Analyse: Palästinenser setzen alles auf eine Karte
Am Freitag soll ein eigener Staat bei den UN beantragt werden. Die Chancen sind aber gering.
New York. Wie schwierig der Nahostkonflikt ist, sehen erstaunte New Yorker derzeit an der 47. Straße. Ein paar Minuten von den Vereinten Nationen entfernt protestieren ein paar Dutzend Juden — gegen Israel. Die Orthodoxen wollen keinen jüdischen Staat vor einer Ankunft des Messias, gleichzeitig fordern sie aber die „Befreiung“ der Region von den Palästinensern. Der Konflikt ist festgefahren, im Nahen Osten ebenso wie in New York, das derzeit mit der UN-Vollversammlung wieder die Welthauptstadt der Politik ist. Kompromissvorschläge gibt es, doch es regieren vor allem Emotionen.
Die Palästinenser wollen einen eigenen Staat und (fast) jeder unterstützt sie dabei. Am Freitag will Mahmud Abbas, Präsident der Autonomiebehörde, in der UN-Vollversammlung zu den Abgesandten der 193 UN-Mitgliedsstaaten sprechen und danach sofort beantragen, dass Palästina der 194. wird.
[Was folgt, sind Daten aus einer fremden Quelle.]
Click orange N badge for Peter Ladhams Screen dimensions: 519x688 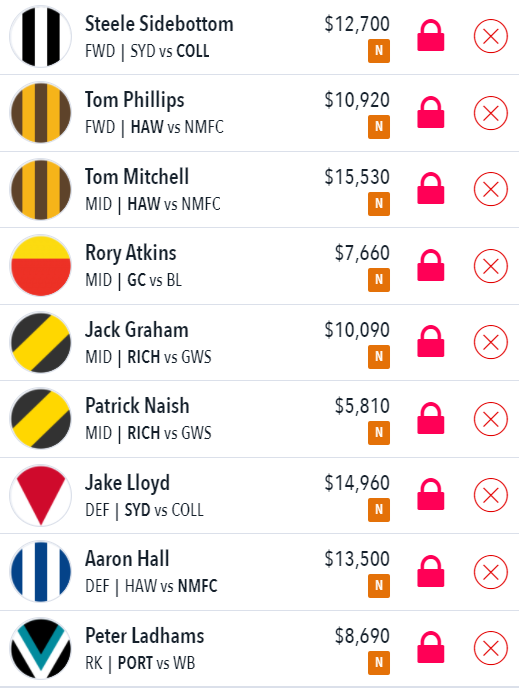click(x=379, y=662)
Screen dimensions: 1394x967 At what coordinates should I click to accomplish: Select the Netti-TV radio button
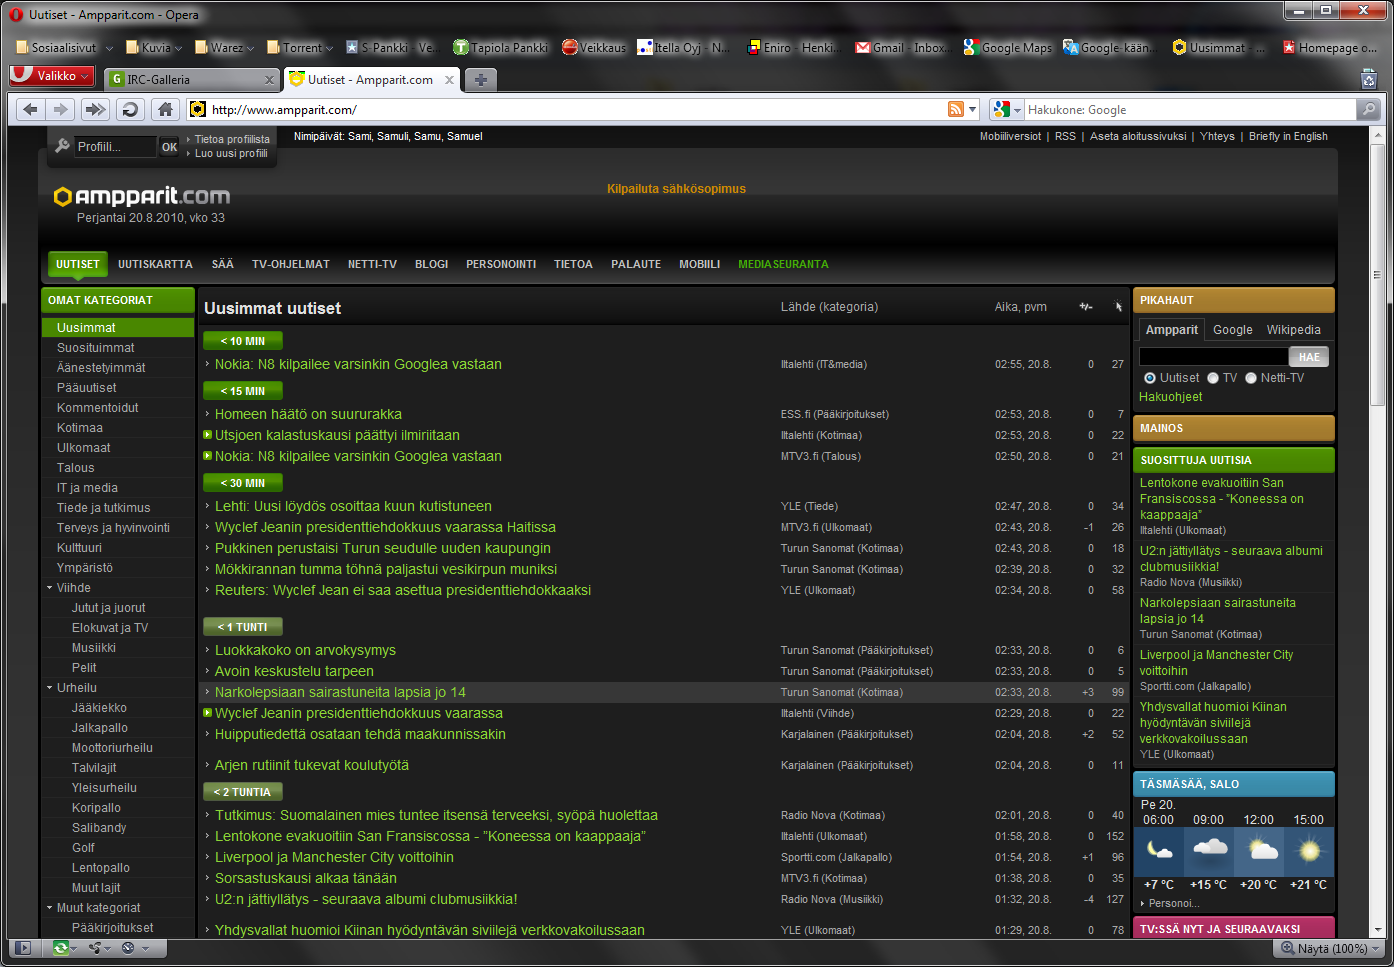[1251, 378]
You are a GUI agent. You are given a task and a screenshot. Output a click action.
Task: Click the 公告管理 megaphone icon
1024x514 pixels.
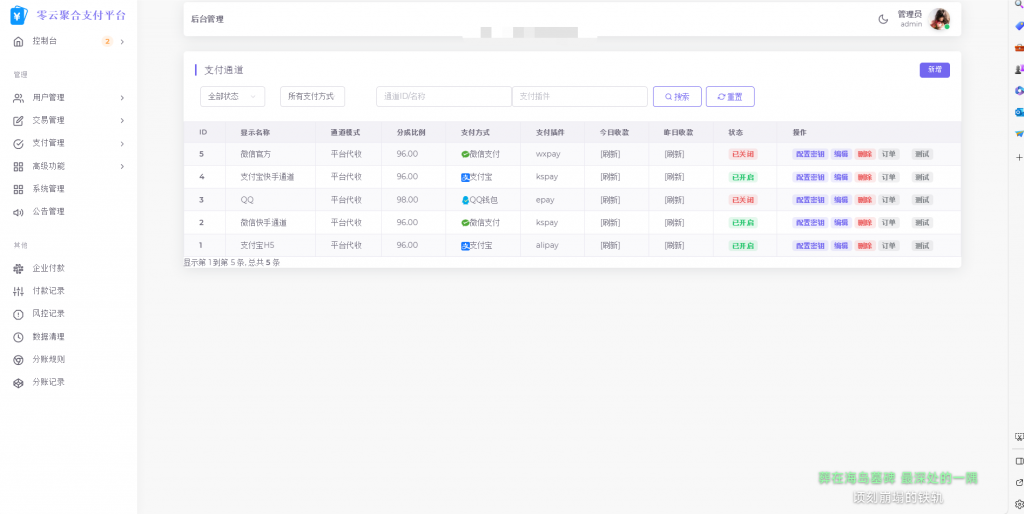tap(18, 212)
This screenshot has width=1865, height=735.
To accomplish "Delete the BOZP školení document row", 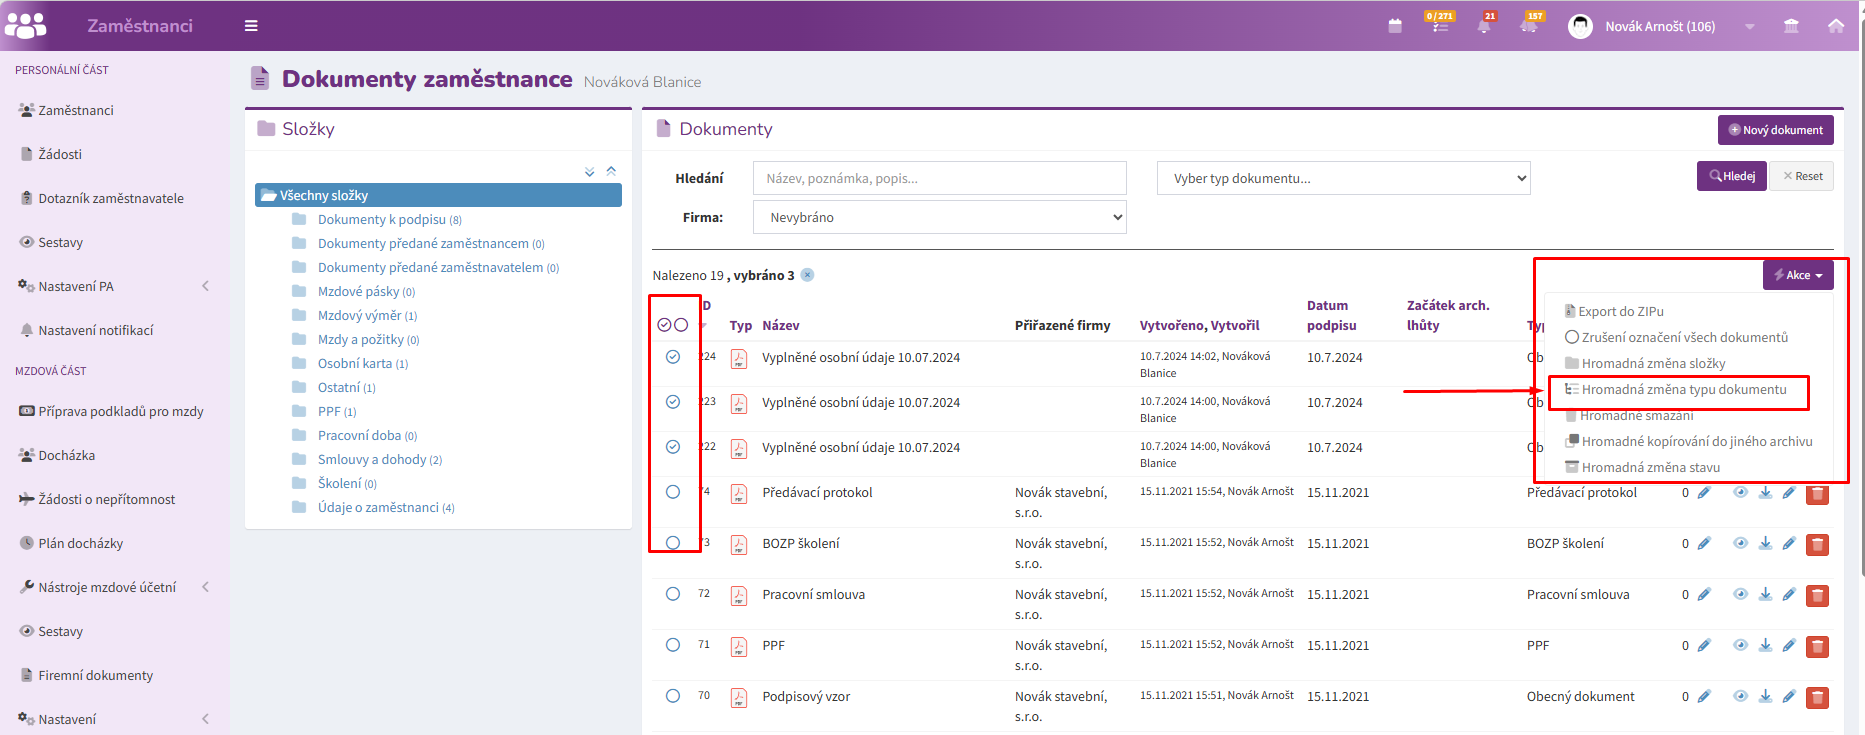I will pos(1817,545).
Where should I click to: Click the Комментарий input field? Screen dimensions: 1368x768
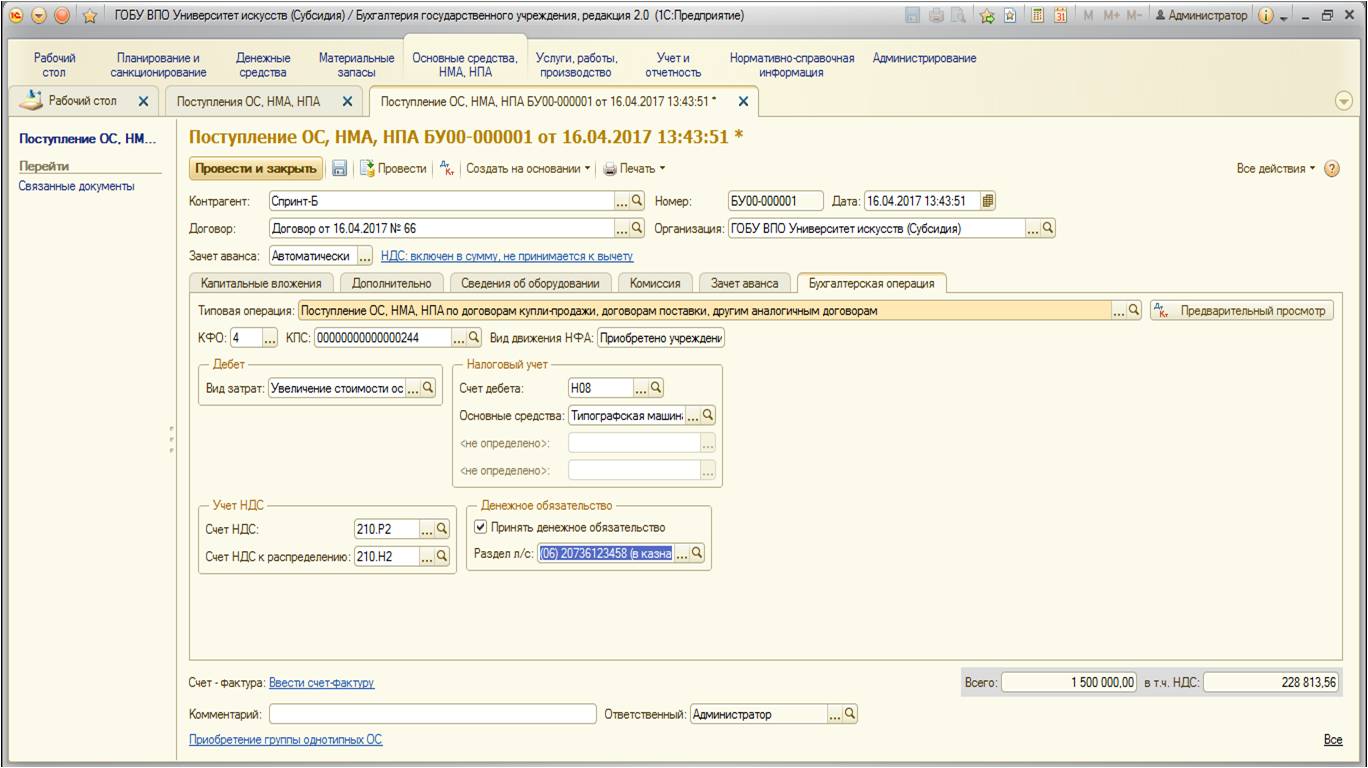[x=432, y=715]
Entsprechend sieht man die magische „194“ in Ramallah und Gaza, aber auch in New York auf palästinensischen Fahnen und Ansteckern.
Doch die USA wollen Gegenleistungen: Kein Staat, solange es keine Friedenslösung mit Israel gibt. „Die Wahrheit ist, dass jede Seite ein Recht hat“, sagte Präsident Barack Obama in der Vollversammlung, die Palästinenser das Recht auf einen Staat, die Israelis das Recht auf Sicherheit.
Es liegen durchaus Kompromissvorschläge auf dem Tisch. Einer kam inoffiziell: Die Palästinenser reichen ihren Antrag auf Vollmitgliedschaft am Freitag offiziell ein, bei den UN kommt er aber auf Wiedervorlage, bis eine zumindest grobe Einigung mit Israel erreicht ist. Der zweite Vorschlag kam von Frankreichs Präsident Nicolas Sarkozy, der umgehend neue Verhandlungen forderte. Außerdem sollen sich die Palästinenser vorerst nur mit einer Aufwertung ihres UN-Status’ zum Beobachterstaat begnügen. Damit könnten sie sich immerhin in internationale Gremien wählen lassen und hätten in der Vollversammlung Rede-, wenn auch kein Stimmrecht.
Solch einen Status hat derzeit nur der Vatikan, aber auch die Bundesrepublik musste mehr als 20 Jahre damit leben, bevor sie 1973 Vollmitglied der Vereinten Nationen wurde.